*** RECORDS PROVIDED ***

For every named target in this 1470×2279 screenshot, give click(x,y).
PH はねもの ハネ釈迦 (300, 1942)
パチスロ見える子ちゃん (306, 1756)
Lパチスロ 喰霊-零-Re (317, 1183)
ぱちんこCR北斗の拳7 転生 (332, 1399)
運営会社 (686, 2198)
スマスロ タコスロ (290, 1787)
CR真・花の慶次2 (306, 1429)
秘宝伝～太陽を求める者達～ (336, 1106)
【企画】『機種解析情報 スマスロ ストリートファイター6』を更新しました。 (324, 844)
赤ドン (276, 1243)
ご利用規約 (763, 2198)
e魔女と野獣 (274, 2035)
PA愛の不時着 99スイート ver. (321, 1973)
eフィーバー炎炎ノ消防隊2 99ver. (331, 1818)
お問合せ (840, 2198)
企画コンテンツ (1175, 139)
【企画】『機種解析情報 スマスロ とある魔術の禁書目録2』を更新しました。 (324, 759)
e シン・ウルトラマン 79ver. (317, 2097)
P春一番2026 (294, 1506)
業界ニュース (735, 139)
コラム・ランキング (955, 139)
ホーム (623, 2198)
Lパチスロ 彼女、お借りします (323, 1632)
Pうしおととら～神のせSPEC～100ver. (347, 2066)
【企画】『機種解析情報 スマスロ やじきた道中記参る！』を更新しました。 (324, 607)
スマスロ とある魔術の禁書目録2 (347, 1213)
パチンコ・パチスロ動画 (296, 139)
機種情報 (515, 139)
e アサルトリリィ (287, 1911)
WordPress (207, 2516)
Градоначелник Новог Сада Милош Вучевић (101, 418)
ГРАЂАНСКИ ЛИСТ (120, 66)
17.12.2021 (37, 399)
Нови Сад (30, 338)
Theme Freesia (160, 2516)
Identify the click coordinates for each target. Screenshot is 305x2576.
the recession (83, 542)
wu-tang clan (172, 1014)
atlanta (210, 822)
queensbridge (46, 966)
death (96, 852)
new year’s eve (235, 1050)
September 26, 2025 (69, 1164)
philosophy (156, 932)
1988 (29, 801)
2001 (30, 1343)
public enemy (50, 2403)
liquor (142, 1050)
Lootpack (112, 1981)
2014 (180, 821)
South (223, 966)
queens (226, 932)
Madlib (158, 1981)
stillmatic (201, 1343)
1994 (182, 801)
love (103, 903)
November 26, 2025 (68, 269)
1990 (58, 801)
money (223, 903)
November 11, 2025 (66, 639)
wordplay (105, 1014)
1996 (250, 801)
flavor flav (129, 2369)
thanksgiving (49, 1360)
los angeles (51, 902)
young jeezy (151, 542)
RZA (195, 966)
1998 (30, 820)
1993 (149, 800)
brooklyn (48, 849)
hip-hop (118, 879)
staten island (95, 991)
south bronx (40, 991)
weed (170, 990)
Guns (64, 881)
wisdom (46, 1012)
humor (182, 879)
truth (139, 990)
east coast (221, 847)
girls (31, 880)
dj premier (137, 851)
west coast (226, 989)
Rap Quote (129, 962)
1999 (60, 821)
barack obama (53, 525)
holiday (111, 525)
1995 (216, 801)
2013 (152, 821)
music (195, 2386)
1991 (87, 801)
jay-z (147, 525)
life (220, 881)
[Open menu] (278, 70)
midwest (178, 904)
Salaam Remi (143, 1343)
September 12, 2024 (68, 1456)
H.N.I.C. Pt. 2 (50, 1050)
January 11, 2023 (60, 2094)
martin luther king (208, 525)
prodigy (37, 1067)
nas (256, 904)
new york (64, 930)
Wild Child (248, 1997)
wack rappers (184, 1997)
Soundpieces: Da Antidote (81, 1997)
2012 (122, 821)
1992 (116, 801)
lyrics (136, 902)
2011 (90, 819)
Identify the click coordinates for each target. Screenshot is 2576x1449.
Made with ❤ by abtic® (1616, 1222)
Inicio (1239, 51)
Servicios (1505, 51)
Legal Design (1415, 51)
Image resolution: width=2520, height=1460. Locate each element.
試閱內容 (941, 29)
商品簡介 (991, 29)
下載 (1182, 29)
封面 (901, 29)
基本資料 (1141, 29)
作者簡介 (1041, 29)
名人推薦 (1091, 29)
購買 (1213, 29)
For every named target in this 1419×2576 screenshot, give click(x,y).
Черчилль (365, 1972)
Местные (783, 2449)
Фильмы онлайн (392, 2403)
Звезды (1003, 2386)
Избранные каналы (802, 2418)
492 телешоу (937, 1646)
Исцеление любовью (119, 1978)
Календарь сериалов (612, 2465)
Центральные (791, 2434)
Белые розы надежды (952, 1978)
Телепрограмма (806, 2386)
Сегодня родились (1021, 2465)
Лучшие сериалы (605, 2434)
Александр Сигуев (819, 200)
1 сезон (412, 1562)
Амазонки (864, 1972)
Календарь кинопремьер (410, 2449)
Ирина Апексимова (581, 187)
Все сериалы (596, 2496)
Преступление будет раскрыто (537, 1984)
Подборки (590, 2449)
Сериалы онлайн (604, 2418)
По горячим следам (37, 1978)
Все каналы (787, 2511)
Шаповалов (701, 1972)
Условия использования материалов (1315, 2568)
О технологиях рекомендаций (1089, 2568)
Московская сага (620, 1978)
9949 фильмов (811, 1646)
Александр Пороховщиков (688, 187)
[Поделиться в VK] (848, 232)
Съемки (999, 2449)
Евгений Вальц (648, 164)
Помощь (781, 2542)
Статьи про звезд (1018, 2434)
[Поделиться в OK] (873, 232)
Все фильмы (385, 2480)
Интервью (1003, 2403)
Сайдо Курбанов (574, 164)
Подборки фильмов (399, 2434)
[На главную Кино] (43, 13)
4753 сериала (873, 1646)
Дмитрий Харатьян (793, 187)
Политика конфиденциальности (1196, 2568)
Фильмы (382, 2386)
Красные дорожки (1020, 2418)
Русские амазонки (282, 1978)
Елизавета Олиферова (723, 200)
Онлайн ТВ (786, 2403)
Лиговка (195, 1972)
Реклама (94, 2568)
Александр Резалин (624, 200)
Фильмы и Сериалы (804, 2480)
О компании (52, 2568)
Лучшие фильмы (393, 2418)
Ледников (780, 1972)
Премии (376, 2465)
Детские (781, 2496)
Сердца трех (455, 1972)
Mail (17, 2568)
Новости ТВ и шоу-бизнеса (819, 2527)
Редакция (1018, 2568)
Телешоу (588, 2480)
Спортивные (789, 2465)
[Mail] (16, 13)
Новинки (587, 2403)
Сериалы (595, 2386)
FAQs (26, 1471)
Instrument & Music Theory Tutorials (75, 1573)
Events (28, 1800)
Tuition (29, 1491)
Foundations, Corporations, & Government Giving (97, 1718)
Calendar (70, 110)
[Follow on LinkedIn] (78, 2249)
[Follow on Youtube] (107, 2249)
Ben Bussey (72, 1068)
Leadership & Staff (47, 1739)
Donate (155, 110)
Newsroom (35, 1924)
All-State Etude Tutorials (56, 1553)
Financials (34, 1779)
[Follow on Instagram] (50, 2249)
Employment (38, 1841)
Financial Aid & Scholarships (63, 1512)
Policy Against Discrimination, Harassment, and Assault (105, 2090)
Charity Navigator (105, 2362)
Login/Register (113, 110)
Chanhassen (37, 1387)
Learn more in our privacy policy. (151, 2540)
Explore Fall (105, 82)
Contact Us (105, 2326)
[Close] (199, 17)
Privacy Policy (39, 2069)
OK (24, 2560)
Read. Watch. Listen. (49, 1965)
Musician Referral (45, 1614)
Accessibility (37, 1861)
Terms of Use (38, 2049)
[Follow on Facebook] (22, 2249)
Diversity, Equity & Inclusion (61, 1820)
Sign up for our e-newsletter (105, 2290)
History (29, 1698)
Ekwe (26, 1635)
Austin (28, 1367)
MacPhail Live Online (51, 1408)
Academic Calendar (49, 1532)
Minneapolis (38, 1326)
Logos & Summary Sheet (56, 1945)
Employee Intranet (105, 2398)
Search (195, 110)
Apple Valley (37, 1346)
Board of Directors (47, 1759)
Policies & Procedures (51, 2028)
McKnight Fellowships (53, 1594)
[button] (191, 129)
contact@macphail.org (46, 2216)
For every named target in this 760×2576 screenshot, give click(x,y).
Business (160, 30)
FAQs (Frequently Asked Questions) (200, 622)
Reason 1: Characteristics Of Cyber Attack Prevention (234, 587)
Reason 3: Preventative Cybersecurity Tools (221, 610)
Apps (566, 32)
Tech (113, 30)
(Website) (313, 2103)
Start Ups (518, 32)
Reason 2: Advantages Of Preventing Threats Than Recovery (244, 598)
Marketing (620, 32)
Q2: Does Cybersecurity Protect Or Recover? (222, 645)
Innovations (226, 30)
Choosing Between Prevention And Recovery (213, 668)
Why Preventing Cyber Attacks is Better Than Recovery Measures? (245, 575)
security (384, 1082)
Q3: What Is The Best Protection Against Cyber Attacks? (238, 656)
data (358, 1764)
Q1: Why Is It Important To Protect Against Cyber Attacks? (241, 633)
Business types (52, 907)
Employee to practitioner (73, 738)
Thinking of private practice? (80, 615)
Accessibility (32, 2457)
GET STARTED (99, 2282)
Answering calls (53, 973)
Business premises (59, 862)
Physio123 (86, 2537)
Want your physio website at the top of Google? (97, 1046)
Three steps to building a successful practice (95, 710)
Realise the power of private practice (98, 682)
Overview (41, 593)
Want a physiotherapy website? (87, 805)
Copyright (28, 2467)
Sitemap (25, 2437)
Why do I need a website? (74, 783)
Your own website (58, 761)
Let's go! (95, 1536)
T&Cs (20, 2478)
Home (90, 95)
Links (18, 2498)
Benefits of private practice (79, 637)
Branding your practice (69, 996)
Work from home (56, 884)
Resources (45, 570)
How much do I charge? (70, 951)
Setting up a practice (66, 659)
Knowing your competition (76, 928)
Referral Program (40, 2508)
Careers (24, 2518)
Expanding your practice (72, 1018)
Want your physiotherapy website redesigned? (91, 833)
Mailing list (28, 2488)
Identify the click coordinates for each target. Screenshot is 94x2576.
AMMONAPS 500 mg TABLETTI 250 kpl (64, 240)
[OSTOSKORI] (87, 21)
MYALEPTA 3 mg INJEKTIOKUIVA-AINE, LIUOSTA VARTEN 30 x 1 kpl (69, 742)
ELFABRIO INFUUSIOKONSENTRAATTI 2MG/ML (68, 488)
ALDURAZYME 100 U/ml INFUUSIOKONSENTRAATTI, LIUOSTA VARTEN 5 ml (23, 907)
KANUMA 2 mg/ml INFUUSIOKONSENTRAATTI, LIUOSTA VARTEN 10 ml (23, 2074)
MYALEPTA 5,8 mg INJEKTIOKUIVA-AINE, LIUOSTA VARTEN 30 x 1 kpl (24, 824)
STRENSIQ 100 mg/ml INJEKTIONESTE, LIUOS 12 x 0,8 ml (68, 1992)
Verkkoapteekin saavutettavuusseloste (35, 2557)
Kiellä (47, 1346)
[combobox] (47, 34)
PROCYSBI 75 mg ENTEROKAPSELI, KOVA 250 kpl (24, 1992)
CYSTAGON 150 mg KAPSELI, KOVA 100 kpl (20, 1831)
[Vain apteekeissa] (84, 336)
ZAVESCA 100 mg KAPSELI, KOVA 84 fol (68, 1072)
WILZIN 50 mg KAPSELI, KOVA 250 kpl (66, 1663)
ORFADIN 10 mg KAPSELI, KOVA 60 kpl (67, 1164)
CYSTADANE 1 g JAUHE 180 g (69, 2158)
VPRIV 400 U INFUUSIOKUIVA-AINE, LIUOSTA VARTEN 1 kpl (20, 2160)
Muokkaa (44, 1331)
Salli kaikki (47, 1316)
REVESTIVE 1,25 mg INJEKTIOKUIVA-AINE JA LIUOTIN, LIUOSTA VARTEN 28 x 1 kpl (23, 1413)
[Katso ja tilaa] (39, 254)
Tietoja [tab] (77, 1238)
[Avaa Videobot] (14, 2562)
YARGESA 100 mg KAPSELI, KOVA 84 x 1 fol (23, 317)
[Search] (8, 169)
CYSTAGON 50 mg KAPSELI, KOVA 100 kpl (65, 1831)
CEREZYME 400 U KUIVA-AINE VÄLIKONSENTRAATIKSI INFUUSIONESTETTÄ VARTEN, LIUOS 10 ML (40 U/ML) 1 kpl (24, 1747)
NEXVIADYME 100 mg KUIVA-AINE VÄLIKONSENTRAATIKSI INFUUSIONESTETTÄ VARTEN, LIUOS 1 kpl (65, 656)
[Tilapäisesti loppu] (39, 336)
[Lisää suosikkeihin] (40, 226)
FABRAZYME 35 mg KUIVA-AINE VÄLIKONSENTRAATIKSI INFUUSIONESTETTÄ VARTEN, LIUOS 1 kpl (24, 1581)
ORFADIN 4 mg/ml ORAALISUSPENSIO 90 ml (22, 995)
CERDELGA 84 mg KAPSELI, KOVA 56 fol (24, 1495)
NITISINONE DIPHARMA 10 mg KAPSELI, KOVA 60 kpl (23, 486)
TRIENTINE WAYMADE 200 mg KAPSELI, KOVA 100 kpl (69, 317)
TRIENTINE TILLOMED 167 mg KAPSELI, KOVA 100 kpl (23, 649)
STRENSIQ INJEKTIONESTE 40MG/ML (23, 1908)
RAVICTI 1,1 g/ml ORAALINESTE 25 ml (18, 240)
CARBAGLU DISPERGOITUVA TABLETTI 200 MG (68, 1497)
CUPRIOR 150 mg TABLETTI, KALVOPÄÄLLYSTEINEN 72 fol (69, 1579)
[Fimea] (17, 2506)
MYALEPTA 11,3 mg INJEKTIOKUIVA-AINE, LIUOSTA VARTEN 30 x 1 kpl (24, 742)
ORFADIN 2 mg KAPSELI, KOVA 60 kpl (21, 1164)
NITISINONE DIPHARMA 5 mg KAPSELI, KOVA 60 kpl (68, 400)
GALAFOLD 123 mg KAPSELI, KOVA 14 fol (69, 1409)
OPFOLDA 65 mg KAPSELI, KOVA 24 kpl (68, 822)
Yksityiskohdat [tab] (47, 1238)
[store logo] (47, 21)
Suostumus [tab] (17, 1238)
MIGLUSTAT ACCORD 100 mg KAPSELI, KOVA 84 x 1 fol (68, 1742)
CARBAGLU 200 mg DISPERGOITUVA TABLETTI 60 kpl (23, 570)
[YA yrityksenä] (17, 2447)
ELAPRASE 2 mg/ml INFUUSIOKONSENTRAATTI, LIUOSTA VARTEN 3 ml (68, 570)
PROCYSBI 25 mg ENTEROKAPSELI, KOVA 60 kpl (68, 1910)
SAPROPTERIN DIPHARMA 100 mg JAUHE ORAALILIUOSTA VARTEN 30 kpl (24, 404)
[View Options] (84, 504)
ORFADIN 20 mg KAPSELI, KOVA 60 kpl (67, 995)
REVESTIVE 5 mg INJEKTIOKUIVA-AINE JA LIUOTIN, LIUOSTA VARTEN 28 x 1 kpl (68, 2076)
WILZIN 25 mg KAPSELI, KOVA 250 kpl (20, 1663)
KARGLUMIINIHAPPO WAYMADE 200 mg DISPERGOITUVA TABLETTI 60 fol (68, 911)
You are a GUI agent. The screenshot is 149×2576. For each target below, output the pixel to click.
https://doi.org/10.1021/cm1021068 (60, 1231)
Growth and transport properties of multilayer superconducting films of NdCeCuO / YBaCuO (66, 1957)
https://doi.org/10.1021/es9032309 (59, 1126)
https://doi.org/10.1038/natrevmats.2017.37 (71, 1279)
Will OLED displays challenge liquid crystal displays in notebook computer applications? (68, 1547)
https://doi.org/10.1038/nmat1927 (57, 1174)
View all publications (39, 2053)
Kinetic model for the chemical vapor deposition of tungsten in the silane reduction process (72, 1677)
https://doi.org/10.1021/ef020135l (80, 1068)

*** End of RECORDS PROVIDED ***

• _PROBLEM STATEMENT_: Above this task is a listing. Restate, word for word and with nothing added, the lines from the one with "Детские (781, 2496)" through the one with "Calendar (70, 110)".

• _ANSWER AREA_:
Детские (781, 2496)
Сердца трех (455, 1972)
Mail (17, 2568)
Новости ТВ и шоу-бизнеса (819, 2527)
Редакция (1018, 2568)
Телешоу (588, 2480)
Спортивные (789, 2465)
[Mail] (16, 13)
Новинки (587, 2403)
Сериалы (595, 2386)
FAQs (26, 1471)
Instrument & Music Theory Tutorials (75, 1573)
Events (28, 1800)
Tuition (29, 1491)
Foundations, Corporations, & Government Giving (97, 1718)
Calendar (70, 110)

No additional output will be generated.